Set exercise 1: Update the rows from the line containing "Select the RV kitchen label" through the line containing "coord(1025,22)", inclusive, replacing "Image resolution" with "Screenshot size" and leaving everything else unchanged. Return only those lines.

— Start Text passage —

Skip to content

Ingestion And Extraction

MVP sources:

  • Kubernetes discovery API.
  • Dynamic Kubernetes list/watch API for all allowed resources.
  • Periodic full list snapshots.
  • Kubernetes Events watch.
  • Local kubeconfig collection for PoC.

The default collector should be a global watcher. It discovers every list/watch-capable GroupVersionResource and stores every observed object in the generic resource history store, subject to the configured filter pipeline.

See Global Watcher Design.

P0 typed extractors:

Pod
Deployment
ReplicaSet
Service
EndpointSlice
Node
Event

P1 typed extractors:

StatefulSet
DaemonSet
Job
CronJob
ConfigMap
Secret metadata only
PVC

P2 typed extractors:

Ingress
Gateway API resources
HPA
PDB
NetworkPolicy
custom resources

Unknown CRDs and resources without typed extractors still get:

  • resource history,
  • latest index,
  • generic metadata identity,
  • basic ownerReferences topology,
  • generic change summary when feasible.
discovery/list/watch event
-> decode
-> apply resource filters
-> resolve object identity
-> deduplicate by doc_hash
-> store resource version
-> update latest index
-> extract topology
-> extract facts
-> extract change summaries
-> commit offset

Filters are ordered, configurable write-path stages. They can discard a whole observation, transform a resource into its retained form, or attach metadata for storage and later audit.

Default filter chain:

resource_policy_filter
-> secret_redaction_filter
-> metadata_normalization_filter
-> resource_version_normalization_filter
-> status_condition_timestamp_normalization_filter
-> leader_election_configmap_normalization_filter
-> high_churn_field_filter
-> change_discard_filter

Filter outcomes:

keep
keep_modified
discard_change
discard_resource

Filter requirements:

  • Run before storage and before doc_hash calculation for retained documents.
  • Persist high-value filter decisions to the audit table, including decisions that discard the resource before a retained version exists.
  • Roll up high-volume low-risk normalization decisions, such as resourceVersion, managedFields, condition timestamp, and leader-election annotation removal, into aggregate time buckets instead of per-object rows.
  • For destructive keep_modified decisions, include structured audit metadata such as removedFields, redactedFields, and policy-specific markers like secretPayloadRemoved so benchmark and safety checks can aggregate them.
  • Make destructive filters explicit so compliance mode can disable or replace them.
  • Keep enough object metadata to write tombstones and close topology edges.

Default behavior:

  • Do not store Secret payloads.

— End Text passage —
— Start Stored records —

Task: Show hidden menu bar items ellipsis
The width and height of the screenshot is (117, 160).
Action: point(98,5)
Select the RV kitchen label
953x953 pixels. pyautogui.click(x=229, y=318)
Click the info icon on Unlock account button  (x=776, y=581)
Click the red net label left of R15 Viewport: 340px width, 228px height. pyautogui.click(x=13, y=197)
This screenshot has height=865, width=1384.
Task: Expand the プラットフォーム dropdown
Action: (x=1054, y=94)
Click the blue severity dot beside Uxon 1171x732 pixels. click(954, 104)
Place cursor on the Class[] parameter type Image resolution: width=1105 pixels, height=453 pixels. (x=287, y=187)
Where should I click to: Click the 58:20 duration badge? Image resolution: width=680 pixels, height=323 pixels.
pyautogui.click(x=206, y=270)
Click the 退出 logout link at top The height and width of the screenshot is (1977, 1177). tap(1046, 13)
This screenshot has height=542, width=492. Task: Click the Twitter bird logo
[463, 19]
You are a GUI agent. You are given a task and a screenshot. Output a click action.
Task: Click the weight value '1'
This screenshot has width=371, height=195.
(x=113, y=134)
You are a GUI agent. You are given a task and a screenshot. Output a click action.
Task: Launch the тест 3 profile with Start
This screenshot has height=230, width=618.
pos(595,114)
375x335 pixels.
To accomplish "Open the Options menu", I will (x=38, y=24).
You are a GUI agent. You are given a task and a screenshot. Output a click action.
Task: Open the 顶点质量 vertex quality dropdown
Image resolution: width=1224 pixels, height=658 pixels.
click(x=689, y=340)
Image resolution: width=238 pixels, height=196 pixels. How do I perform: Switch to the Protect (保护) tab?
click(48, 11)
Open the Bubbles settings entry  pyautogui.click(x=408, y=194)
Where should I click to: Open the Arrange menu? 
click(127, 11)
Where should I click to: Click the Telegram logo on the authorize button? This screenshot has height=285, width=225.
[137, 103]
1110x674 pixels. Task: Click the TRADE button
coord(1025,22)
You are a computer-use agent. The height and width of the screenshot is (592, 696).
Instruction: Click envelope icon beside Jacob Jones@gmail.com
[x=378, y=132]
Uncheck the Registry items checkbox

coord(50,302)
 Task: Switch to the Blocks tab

— End Stored records —

Set exercise 2: List every filter outcome named in the ingestion and extraction page.

Reply 1:
Select the RV kitchen label
953x953 pixels. pyautogui.click(x=229, y=318)
Click the info icon on Unlock account button  (x=776, y=581)
Click the red net label left of R15 Viewport: 340px width, 228px height. pyautogui.click(x=13, y=197)
This screenshot has height=865, width=1384.
Task: Expand the プラットフォーム dropdown
Action: (x=1054, y=94)
Click the blue severity dot beside Uxon 1171x732 pixels. click(954, 104)
Place cursor on the Class[] parameter type Screenshot size: width=1105 pixels, height=453 pixels. (x=287, y=187)
Where should I click to: Click the 58:20 duration badge? Screenshot size: width=680 pixels, height=323 pixels.
pyautogui.click(x=206, y=270)
Click the 退出 logout link at top The height and width of the screenshot is (1977, 1177). tap(1046, 13)
This screenshot has height=542, width=492. Task: Click the Twitter bird logo
[463, 19]
You are a GUI agent. You are given a task and a screenshot. Output a click action.
Task: Click the weight value '1'
This screenshot has width=371, height=195.
(x=113, y=134)
You are a GUI agent. You are given a task and a screenshot. Output a click action.
Task: Launch the тест 3 profile with Start
This screenshot has height=230, width=618.
pos(595,114)
375x335 pixels.
To accomplish "Open the Options menu", I will (x=38, y=24).
You are a GUI agent. You are given a task and a screenshot. Output a click action.
Task: Open the 顶点质量 vertex quality dropdown
Screenshot size: width=1224 pixels, height=658 pixels.
click(x=689, y=340)
Screenshot size: width=238 pixels, height=196 pixels. How do I perform: Switch to the Protect (保护) tab?
click(48, 11)
Open the Bubbles settings entry  pyautogui.click(x=408, y=194)
Where should I click to: Open the Arrange menu? 
click(127, 11)
Where should I click to: Click the Telegram logo on the authorize button? This screenshot has height=285, width=225.
[137, 103]
1110x674 pixels. Task: Click the TRADE button
coord(1025,22)

Reply 2:
keep
keep_modified
discard_change
discard_resource